でも、それを必死に否定しようと頑張ってしまいます。
自分が相手をもう好きではないことを認めてしまったら、禊(みそぎ)は完了しないですからね。
恋の失敗は、その恋でさらに苦しむことで禊(みそぎ)をしようとする企みを深層心理は持っていて、途中で投げ出すわけにはいきません。
言葉で説明しても、この感覚で渦中にいると分からないかもしれませんね。
納得できる意味を見つけたい
「母親が20歳になるまで、家にクーラーがなかった。
わたしは小さい頃からクーラーのある家だったから、夏の暑さを凌ぐことが出来た。
母の人生は苦労ばかりしていてかわいそうだったから、わたしも母と同じように今からクーラーのない生活をしよう!」
この話を聞いて「全然意味が分からない〜!」という人もいれば、「めっちゃ分かる!」って人もいるんですよね。
これからクーラーを使わないことで母親の人生の苦労が報われるわけではありません。しかし、その行為を行うことで自分自身を「何か」納得させることが出来るんですよね。
このように一見合理的ではないことにも、自らの意味と価値を付けてしまうことがあるのです。
でも、合理的なことばかり追いかけても、私たちが人間として、自由意志を持っている生き物として生まれてくる意味もないのかもしれません。
ロボットやコンピューターのように生きているわけではないから、ドラマや感動があります。
その恋の意味を見つけたい
恋の終わりも理屈や合理性とはちょっと違う自分なりの納得の仕方、腑の落とし方があるんですよね。
自分のやってきたこと、出会ったこと、2人で歩んできたこと、すれ違っていったこと、これからの道。
それらの意味や価値を自分で見つけていく作業があるんですよね。
その意味や価値を自分が納得するまで追いかけていくのか?
それとも新しい意味や別の価値を見つけ出して方向転換していくのか?
何がが正しいか?なんて答えはありません。
ただこの段階(分岐点)まで来ると、相手とのコミュニケーションよりも、自分の本気の本音とのキャッチボールが大切になってきます。
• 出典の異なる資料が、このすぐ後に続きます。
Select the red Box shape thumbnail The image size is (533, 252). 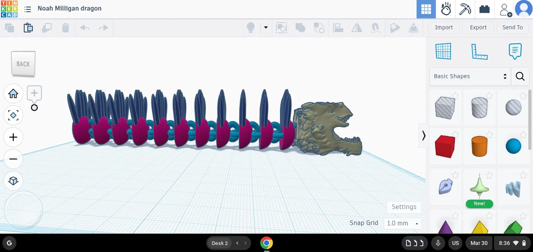click(445, 146)
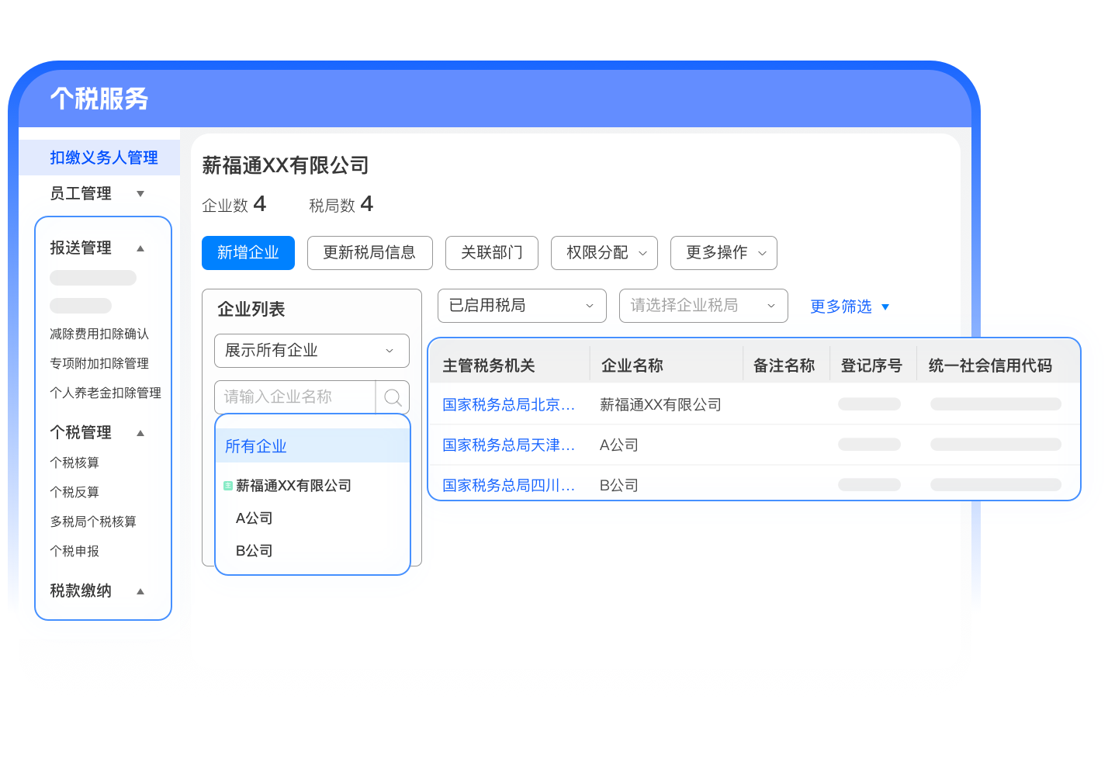
Task: Collapse the 税款缴纳 section arrow
Action: point(140,591)
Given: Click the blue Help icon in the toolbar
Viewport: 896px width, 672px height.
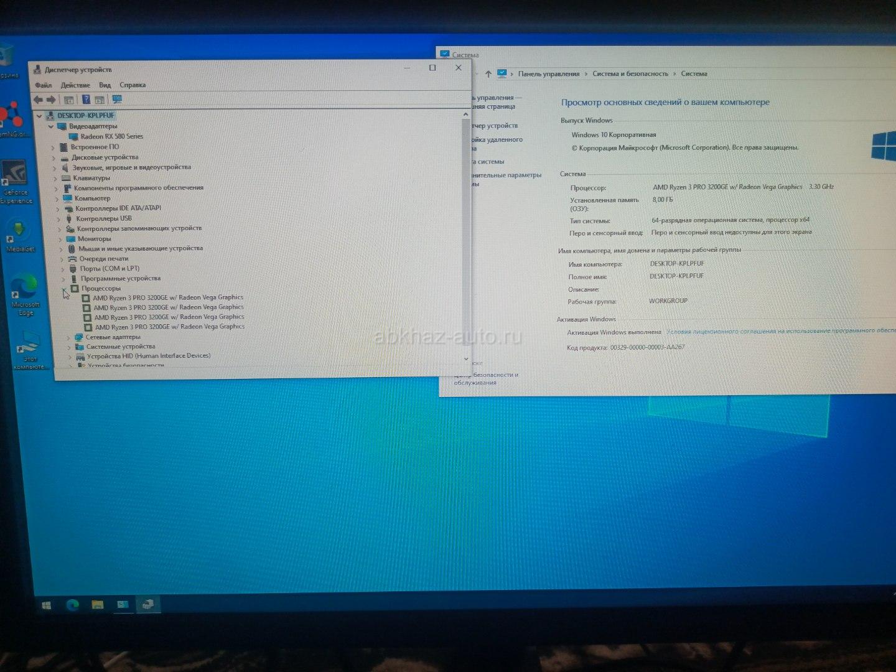Looking at the screenshot, I should point(86,100).
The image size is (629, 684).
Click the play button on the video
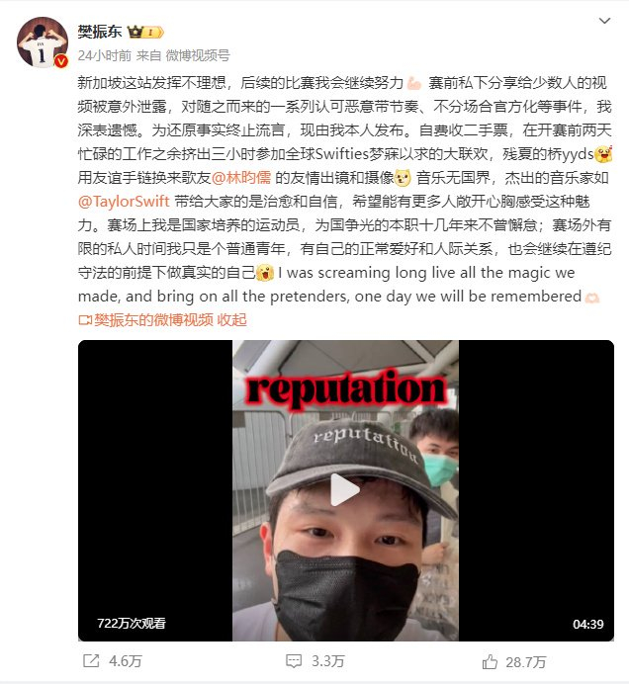coord(344,489)

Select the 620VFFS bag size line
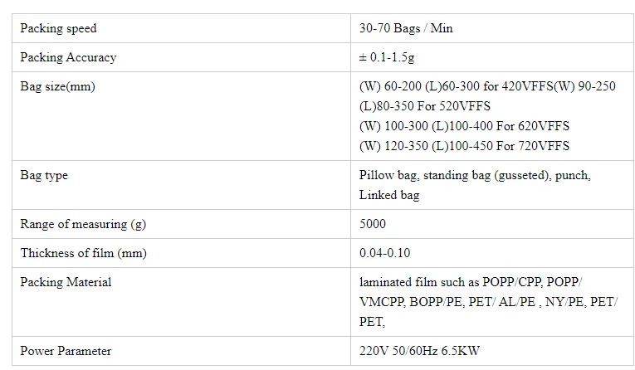click(x=464, y=127)
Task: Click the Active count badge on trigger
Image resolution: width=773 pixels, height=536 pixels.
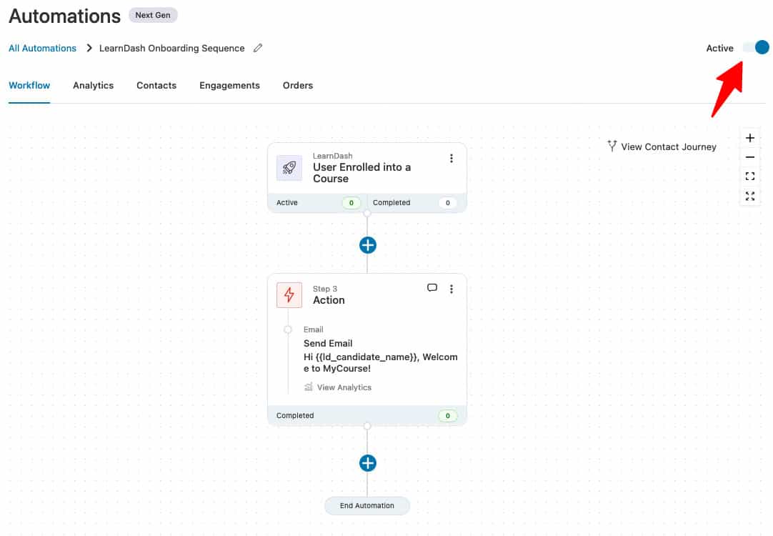Action: [x=351, y=202]
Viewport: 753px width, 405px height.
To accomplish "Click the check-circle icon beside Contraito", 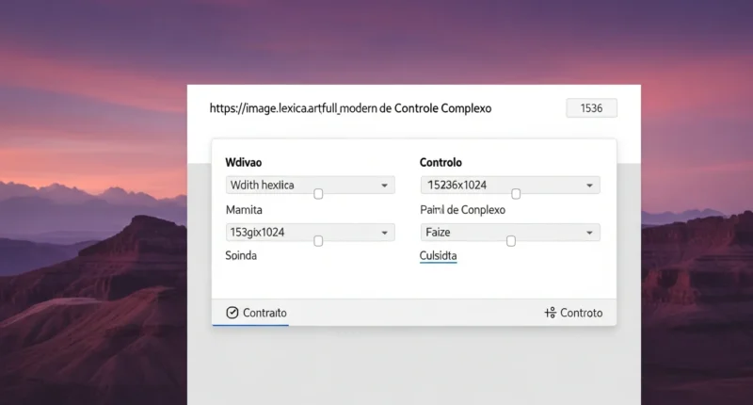I will pos(232,313).
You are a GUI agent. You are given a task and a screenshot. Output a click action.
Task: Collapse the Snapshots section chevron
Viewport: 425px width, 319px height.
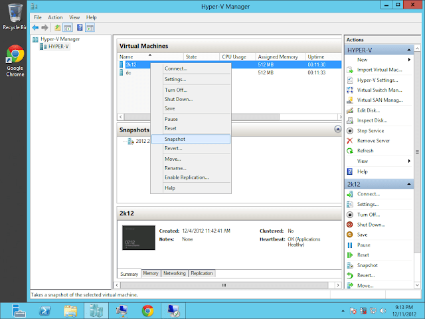pos(337,129)
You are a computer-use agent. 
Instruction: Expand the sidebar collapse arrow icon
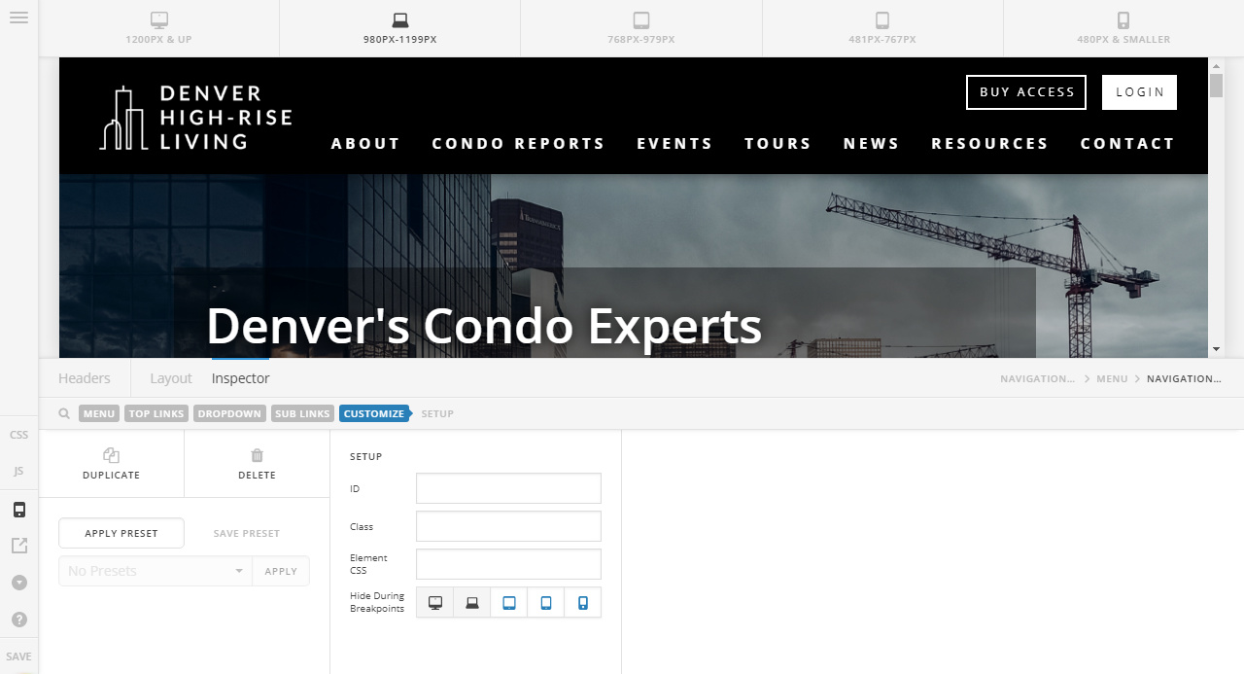point(18,583)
カウンセリングが恋愛の話から「私はどう人生を生きたいのか?」と壮大なテーマになっていくのは、本気の本音とのキャッチボールが始まっていくからです。
自分を向き合っていく
相手ではなく、自分と向き合うステージなんですよね。
カウンセリングでがやっていることもこのキャッチボールなんですよね。
今まで自分の本音と向き合うことが出来なかった人は、初めてグローブとボールを渡されたようなものですからね。
どうやってグローブをはめていいのか?
どうやってボールを握ればいいのか?
真っ直ぐにボールを投げることができるのか?
投げられたボールをちゃんとキャッチできるのか?
分からないですよね。
これは実際にボールを使ってキャッツボールする時も、自分の本音と向き合う時も同じなんです。
だから、野球にもコーチがいるようにカウンセラーがサポートしながらキャッチボールを練習していきます。
相手の胸の真ん中にちょうどよくボールを投げることができて、相手からのボールも見事にキャッチできた。
キャッチボールがうまくできた時に、ちょっと嬉しい気分になります。
これも本音とキャッチボールする時も同じです。
「そうです!実は私はずっとそんな風に思ってきたんです!」
「言葉に出来なかった想いにやっと気付けました」
そんな風に涙を流される人がいるのは、相手との会話のキャッチボールが出来なかったことよりも、自分の心とのキャッチボールがずっと出来ていなかったからかもしれません。
恋の終わりというきっかけが、本当に自分に出逢わせてくれるのです。
迷いながら見つけていく
自分の心の声が聞こえない。
音信不通のまま彷徨っていたのかもしれませんね。
すぐにうまくいかなくても大丈夫なんです。
昨日と今日の気持ちが変わっても大丈夫なんですよ。
迷い続けていいんです。
問いかけるのを辞めないことなんです。
投げるスピードはゆっくりでいいから、本気の本音とキャッチボールを続けることなんです。
疲れたらちょっと休んで、また自分にボールを投げかけてみる。
その繰り返しでいいんです。
誰かに焦らされることも、何かを背負うこともしなくていいんです。
それはあなたが本当の自分に出会うための大切な時間です。